Records from a dataset:
'''

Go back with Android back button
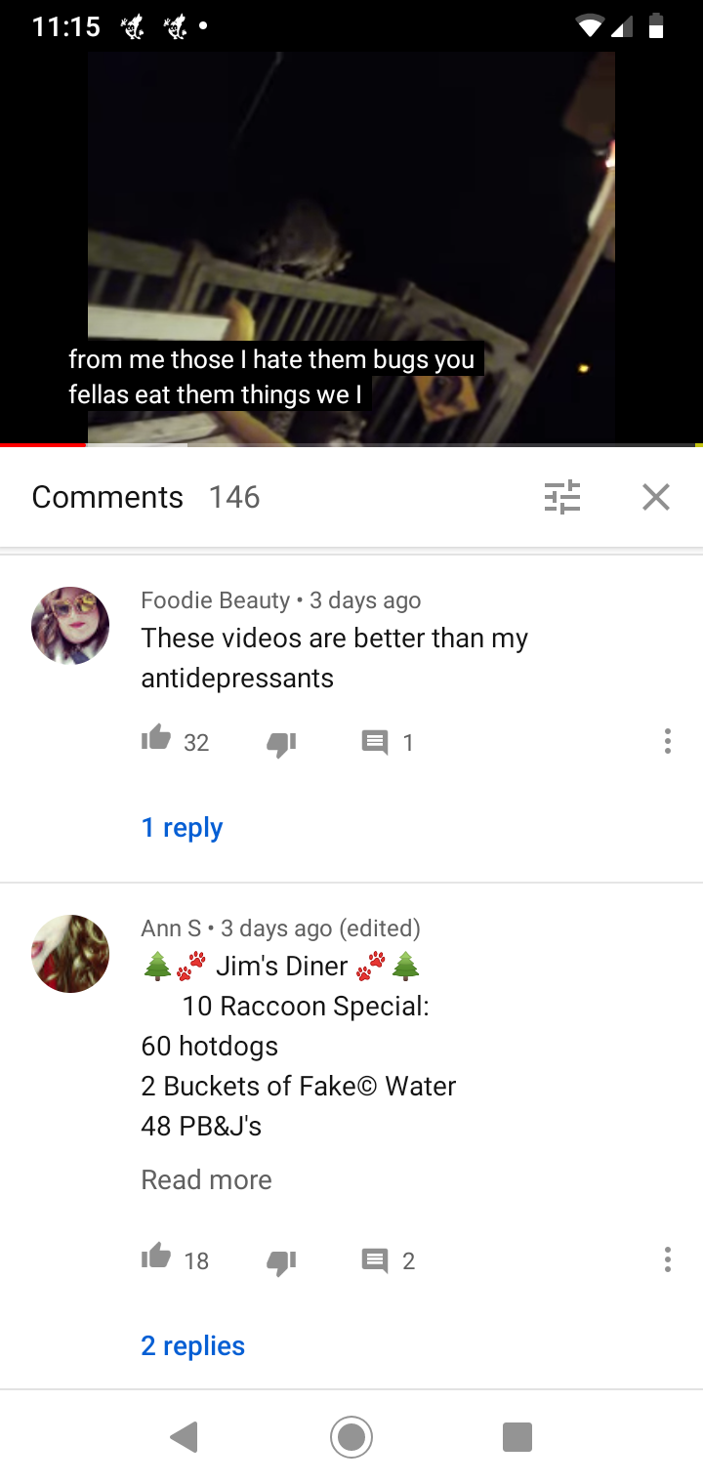The width and height of the screenshot is (703, 1484). (x=185, y=1437)
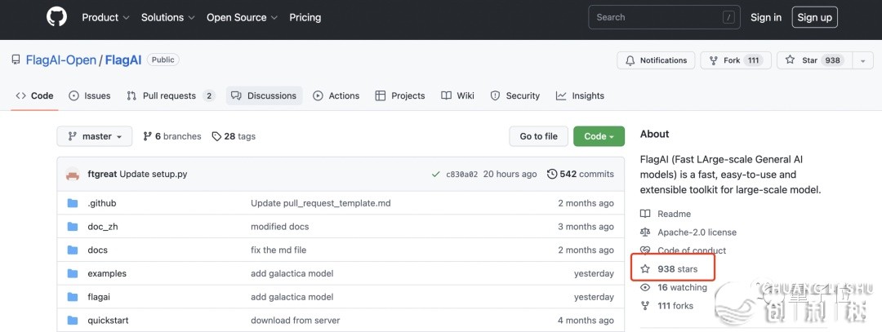This screenshot has width=882, height=332.
Task: Switch to the Issues tab
Action: pyautogui.click(x=90, y=95)
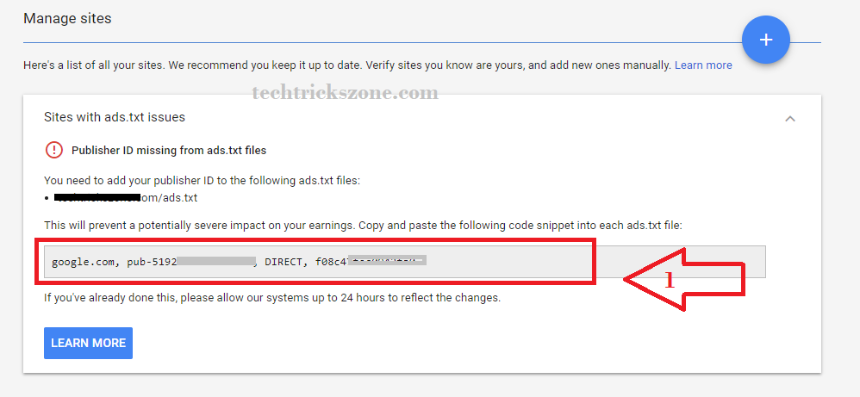The height and width of the screenshot is (397, 860).
Task: Click 'You need to add your publisher ID' line
Action: pos(202,180)
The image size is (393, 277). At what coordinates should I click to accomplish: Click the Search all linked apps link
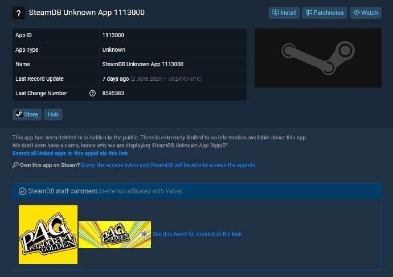tap(70, 153)
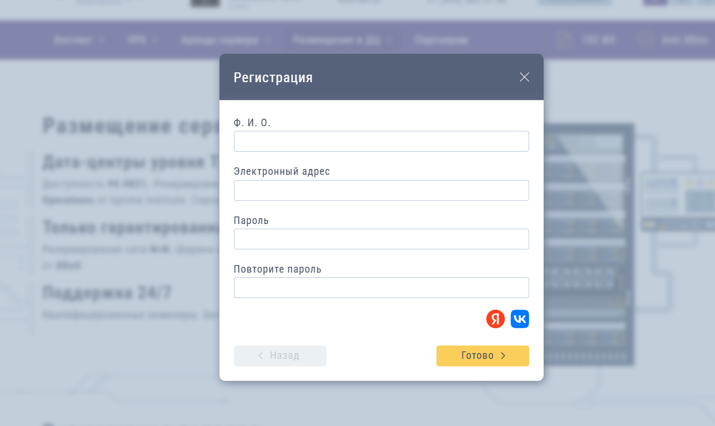Open the Anti DDoS icon in navigation bar
This screenshot has height=426, width=715.
(644, 40)
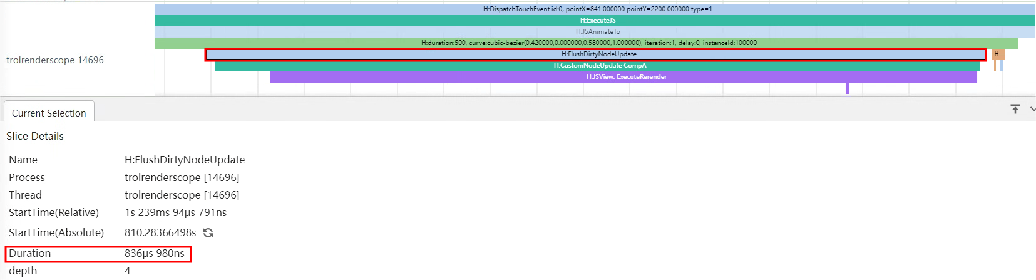The width and height of the screenshot is (1036, 280).
Task: Click the StartTime(Absolute) value 810.28366498s
Action: click(x=160, y=232)
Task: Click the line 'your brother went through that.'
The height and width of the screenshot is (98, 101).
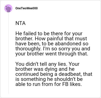Action: (52, 54)
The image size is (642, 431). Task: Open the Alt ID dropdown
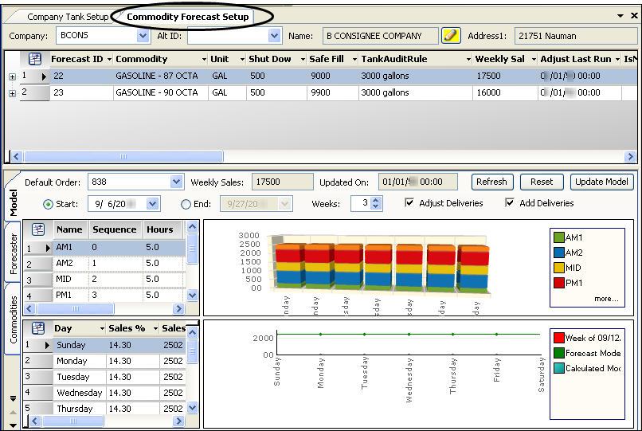tap(275, 36)
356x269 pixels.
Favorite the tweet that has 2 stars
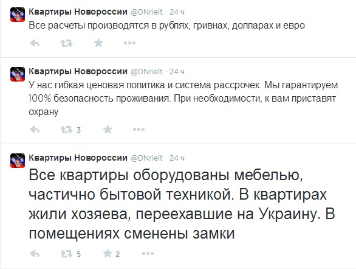pos(108,254)
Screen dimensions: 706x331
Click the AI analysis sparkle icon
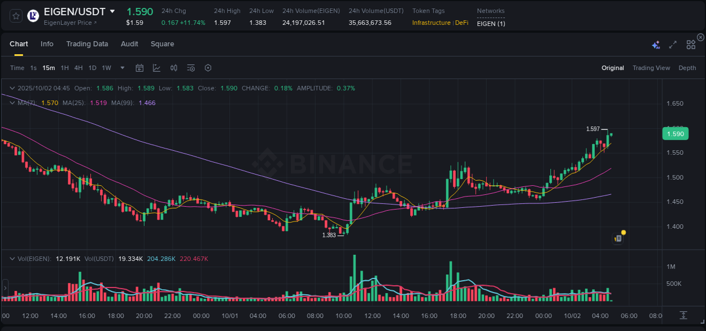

'''

▶ **ASSIGNMENT**:
Find the line containing "The image size is (393, 277).", then extract it and every line after it to the end of the data above, exactly and nothing else, without pictures.

▶ **RESPONSE**:
The image size is (393, 277). At what coordinates should I click to accomplish: Click the Search all linked apps link
tap(70, 153)
Open the Anti DDoS icon in navigation bar
This screenshot has height=426, width=715.
(644, 40)
The width and height of the screenshot is (1036, 280).
Task: Click the StartTime(Absolute) value 810.28366498s
Action: click(x=160, y=232)
Task: Click the line 'your brother went through that.'
The height and width of the screenshot is (98, 101).
Action: (52, 54)
The image size is (642, 431). Task: Open the Alt ID dropdown
tap(275, 36)
356x269 pixels.
Favorite the tweet that has 2 stars
pos(108,254)
Screen dimensions: 706x331
Click the AI analysis sparkle icon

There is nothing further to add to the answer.